**DESCRIPTION OF THE TASK:** Where a line below includes the word "column", copy that line.

**AVAILABLE RECORDS:**
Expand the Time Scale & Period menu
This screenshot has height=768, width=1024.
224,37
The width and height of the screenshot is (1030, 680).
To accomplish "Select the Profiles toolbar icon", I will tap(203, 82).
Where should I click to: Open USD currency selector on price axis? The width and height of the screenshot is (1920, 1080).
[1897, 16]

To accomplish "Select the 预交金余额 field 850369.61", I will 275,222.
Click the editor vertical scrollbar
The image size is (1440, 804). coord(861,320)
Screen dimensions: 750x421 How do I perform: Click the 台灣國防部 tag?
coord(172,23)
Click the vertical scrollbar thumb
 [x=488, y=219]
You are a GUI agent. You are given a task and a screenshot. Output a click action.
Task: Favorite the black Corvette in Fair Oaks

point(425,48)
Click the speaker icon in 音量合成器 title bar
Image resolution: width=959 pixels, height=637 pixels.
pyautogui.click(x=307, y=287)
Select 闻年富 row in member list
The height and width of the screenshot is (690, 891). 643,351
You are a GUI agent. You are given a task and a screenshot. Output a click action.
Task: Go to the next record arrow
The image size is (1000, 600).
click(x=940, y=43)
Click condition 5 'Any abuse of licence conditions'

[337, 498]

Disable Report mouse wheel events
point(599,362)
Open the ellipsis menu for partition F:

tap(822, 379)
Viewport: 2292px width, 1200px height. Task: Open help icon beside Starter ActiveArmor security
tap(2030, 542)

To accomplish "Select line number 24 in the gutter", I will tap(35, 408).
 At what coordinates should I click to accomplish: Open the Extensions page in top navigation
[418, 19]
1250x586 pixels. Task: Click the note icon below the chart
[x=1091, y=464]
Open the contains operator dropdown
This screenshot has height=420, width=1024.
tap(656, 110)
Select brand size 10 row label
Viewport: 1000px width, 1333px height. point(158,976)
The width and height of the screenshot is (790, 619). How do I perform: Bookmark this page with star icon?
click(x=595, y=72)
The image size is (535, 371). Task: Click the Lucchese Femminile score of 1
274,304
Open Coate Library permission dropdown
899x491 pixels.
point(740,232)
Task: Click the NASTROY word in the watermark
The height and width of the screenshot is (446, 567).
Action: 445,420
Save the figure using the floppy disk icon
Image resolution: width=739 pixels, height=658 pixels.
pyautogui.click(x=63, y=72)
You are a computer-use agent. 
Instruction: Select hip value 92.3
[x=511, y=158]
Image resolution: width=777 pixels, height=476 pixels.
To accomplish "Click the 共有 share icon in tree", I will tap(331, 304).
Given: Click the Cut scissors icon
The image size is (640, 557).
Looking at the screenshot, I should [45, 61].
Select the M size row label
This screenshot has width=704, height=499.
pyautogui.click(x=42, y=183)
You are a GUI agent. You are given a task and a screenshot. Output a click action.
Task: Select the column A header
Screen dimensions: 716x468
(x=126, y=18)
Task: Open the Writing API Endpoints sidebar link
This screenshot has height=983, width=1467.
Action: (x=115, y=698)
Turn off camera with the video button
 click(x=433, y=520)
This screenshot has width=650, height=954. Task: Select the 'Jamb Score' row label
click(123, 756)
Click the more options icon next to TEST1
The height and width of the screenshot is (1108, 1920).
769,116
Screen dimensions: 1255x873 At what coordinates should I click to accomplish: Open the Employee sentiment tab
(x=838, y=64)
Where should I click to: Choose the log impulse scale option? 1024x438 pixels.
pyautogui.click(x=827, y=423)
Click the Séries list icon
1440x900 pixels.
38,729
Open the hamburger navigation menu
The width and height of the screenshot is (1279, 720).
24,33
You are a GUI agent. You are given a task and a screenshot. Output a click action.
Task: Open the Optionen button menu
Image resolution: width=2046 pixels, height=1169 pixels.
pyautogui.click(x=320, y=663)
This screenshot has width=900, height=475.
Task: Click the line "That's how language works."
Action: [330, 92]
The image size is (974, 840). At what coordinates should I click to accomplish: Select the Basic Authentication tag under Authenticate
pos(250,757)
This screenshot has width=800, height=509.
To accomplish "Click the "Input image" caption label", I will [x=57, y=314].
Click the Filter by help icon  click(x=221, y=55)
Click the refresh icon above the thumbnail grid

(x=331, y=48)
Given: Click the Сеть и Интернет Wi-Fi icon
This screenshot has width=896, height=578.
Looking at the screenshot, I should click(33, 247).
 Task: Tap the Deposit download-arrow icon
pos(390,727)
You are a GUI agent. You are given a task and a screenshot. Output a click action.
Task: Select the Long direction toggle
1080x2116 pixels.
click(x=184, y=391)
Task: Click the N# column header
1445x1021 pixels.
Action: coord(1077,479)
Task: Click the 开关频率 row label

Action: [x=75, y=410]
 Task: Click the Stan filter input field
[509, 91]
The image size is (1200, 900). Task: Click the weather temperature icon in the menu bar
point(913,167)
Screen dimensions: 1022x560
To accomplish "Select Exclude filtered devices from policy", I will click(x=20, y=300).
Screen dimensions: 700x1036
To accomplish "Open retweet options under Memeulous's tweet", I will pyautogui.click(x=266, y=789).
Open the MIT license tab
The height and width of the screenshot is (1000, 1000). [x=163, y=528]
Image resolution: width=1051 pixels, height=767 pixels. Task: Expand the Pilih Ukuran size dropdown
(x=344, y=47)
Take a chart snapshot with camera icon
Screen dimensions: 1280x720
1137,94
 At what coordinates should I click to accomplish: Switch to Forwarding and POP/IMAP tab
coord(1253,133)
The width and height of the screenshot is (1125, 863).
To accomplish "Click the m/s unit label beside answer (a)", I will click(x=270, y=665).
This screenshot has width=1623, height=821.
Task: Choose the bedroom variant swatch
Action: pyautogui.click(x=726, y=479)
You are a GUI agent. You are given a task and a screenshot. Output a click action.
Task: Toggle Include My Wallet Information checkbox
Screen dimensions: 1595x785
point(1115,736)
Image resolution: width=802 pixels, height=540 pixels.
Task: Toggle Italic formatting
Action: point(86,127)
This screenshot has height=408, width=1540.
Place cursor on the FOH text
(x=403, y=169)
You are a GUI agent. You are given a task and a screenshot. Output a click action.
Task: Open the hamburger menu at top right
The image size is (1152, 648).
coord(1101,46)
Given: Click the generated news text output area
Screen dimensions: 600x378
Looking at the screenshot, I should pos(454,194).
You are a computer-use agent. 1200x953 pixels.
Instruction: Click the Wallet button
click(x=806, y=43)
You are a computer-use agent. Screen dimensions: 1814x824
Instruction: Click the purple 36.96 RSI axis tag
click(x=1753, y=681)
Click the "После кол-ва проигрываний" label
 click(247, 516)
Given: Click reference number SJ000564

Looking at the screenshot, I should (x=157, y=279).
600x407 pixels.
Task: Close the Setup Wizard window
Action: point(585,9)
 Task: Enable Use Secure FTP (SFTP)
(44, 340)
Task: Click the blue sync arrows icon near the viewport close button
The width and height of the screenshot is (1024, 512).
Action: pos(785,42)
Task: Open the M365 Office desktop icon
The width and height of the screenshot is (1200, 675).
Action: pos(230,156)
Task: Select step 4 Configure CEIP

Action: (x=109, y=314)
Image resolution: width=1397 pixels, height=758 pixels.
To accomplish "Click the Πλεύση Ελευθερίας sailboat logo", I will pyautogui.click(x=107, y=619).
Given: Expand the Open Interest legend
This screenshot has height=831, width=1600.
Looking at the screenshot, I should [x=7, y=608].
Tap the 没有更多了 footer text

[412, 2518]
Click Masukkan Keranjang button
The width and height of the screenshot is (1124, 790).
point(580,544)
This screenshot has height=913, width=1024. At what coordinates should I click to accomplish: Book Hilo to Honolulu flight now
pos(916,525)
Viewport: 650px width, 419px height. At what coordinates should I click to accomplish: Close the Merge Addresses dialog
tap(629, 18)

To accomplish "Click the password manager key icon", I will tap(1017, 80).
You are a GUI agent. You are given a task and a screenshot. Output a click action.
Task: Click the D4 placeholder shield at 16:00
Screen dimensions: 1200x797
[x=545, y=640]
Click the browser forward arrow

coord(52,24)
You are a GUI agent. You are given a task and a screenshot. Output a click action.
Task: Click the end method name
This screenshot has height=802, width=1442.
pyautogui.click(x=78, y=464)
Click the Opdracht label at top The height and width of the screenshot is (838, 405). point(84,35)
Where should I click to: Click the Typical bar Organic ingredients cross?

**ANSWER FOR THIS EXERCISE:**
Task: Select the column A header
Task: Click the N# column header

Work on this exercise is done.